La siguiente respuesta es la de trasmitir a los hermanos, con auténtico sentido de justicia, aquello que hemos recibido, demostrando que valoramos la redención de Cristo, la consideramos lo más importante, y por eso la ofrecemos como algo preciado. Es un proceso por el cual nos reconocemos como miembros de un mismo Cuerpo, solidarios por ser hijos de Dios y llamados a la misma vocación. Tiene dimensión sobrenatural, pero incluye todas las condiciones de la vida humana y social, enriqueciéndola con la trascendencia. Es el anuncio de la verdad, es el aporte al bien común, es la creación de oportunidades nuevas, es la defensa de cada hermano y hermana, es la responsabilidad por la creación, es el compromiso por una sociedad con iguales derechos y posibilidades, que abre las puertas al cumplimiento de la voluntad divina, inspirada por el amor paternal de Dios y dotada con la esperanza cierta de su realización. La Pascua, por el anuncio gozoso del Aleluya, nos conduce a mostrarle al mundo que es posible alcanzar las metas más nobles, por difícil que ello parezca. Y la liturgia, con el envío misionero y el canto del Aleluya, nos lo recuerda esta noche.
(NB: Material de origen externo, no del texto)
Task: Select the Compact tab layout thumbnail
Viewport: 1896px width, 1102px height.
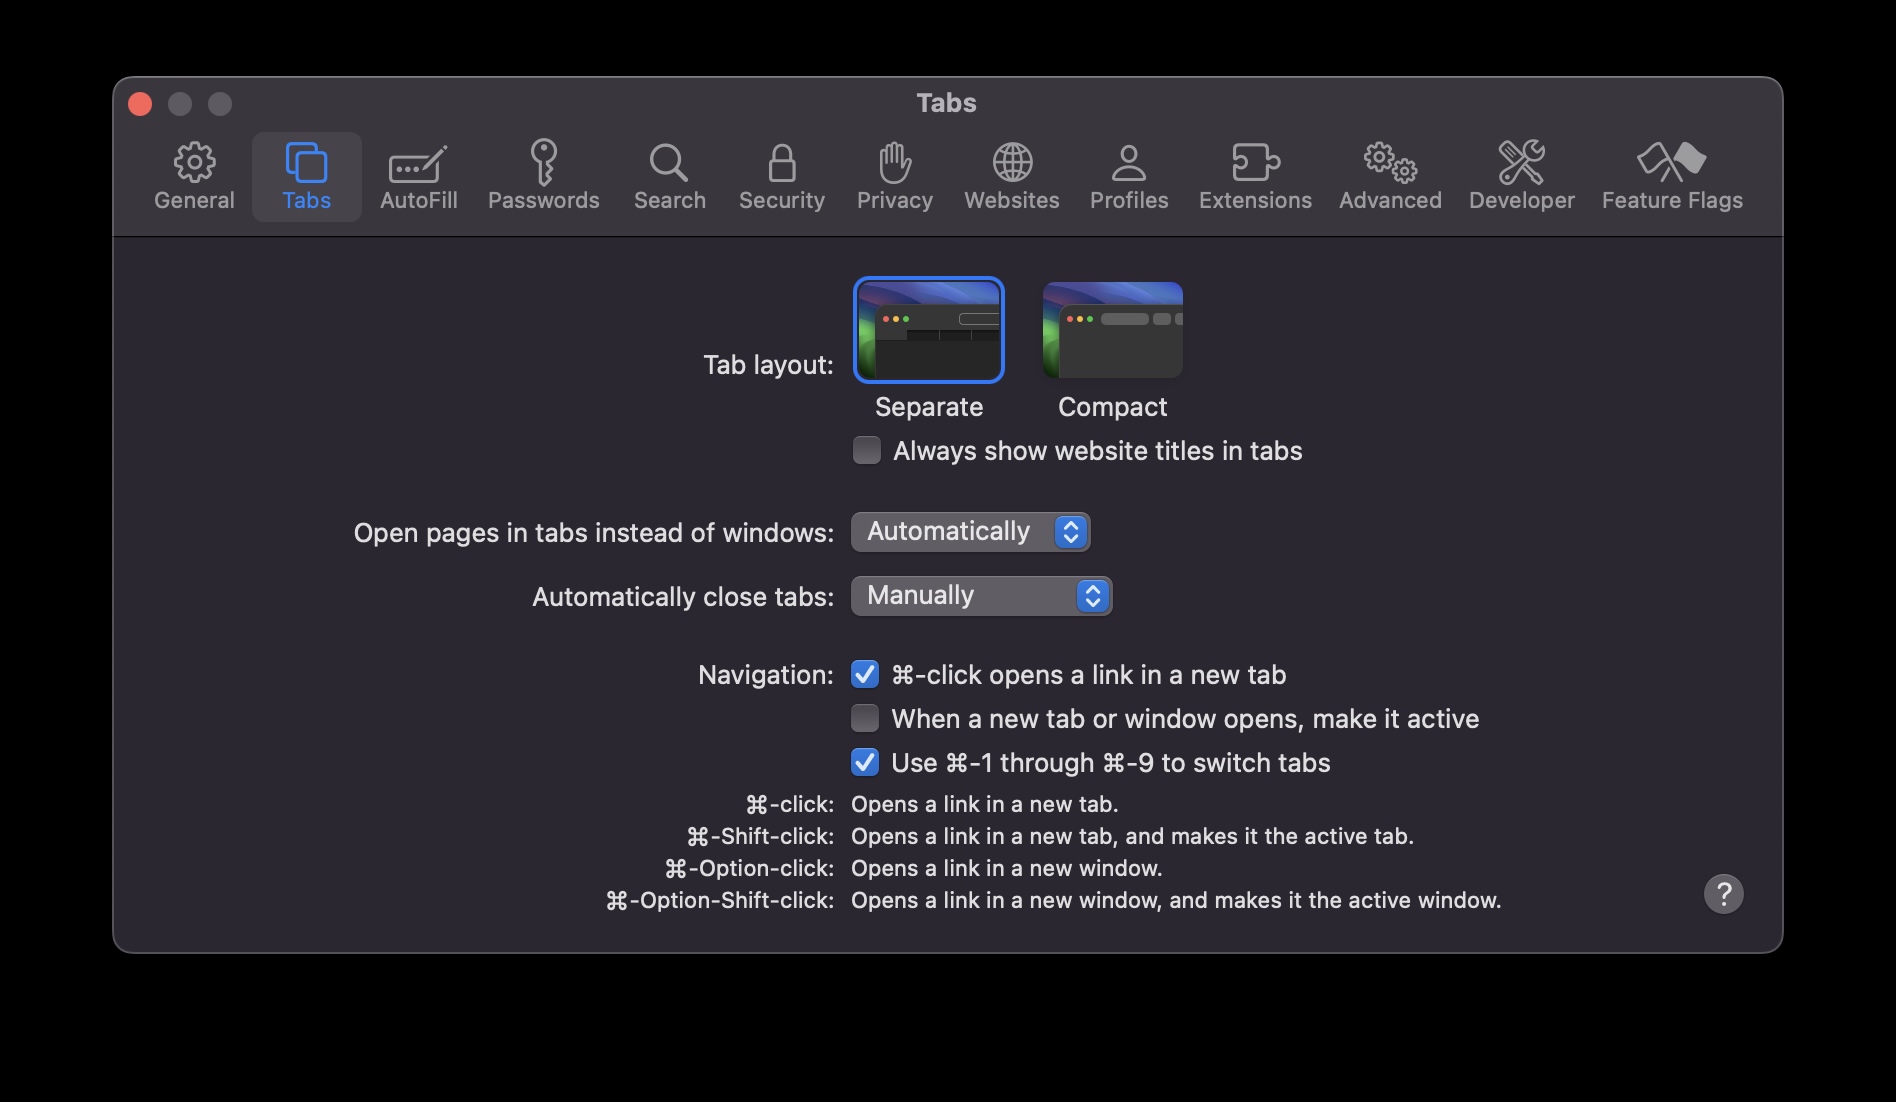Action: (x=1112, y=330)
Pero esto no sería posible si no estuviéramos animados con los sentimientos de Cristo. Tanto sufrimiento, tanto dolor, pero también tanta generosidad, tanta disposición de servicio, tanta humildad y silencio, tuvieron la consumación de parte del Padre, con la Resurrección del Hijo. Si nos alegramos y congratulamos esta noche, es porque somos el fruto de la compasión de Jesús, intérprete e instrumento del Padre, y ello nos invita a serlo nosotros también. ¿Estamos dispuestos a hacer el bien a los demás, hasta que nos duela? ¿Creemos de verdad que estamos llamados a la felicidad perfecta, compartiendo desde aquí, en la Iglesia, la vida divina, que se completará en el cielo que tenemos prometido? ¿Tenemos la convicción, la audacia, el desprendimiento necesarios, para dar credibilidad a nuestras palabras y acciones? Queremos ser como Jesús, que padeció por nosotros; ser cristianos es realizar en el mundo esta vocación. Testigos, sí, mediadores y trasmisores de la verdad, desde luego, para llegar a cada hermano, allí donde nos necesita, con aquello que tanto falta, y que por gracia divina, nos ha sido concedido tener en la Iglesia de Jesucristo.
La celebración de la Pascua es para cada comunidad la renovación del impulso misionero, con la fuerza del Bautismo y el signo de la comunión eclesial en la Eucaristía. Cantamos el Aleluya, salgamos a llevar este anuncio, dejémonos impregnar con su fuerza y fecundidad, con un amor sincero a los hermanos. María, la Madre de Jesús, y a quien recibimos como Madre nuestra, nos ayude a trasmitir el gozo y a mostrarlo en todos los momentos de nuestra vida.